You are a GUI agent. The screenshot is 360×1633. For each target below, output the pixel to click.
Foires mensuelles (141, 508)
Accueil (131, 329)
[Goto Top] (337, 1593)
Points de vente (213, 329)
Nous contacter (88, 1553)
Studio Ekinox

**********

• **ASSIGNMENT**: The response should consist of the entries, retyped exactly and in full.

• **EXPECTED OUTPUT**:
You are a GUI agent. The screenshot is 360×1633. For each target below, output the pixel to click.
Foires mensuelles (141, 508)
Accueil (131, 329)
[Goto Top] (337, 1593)
Points de vente (213, 329)
Nous contacter (88, 1553)
Studio Ekinox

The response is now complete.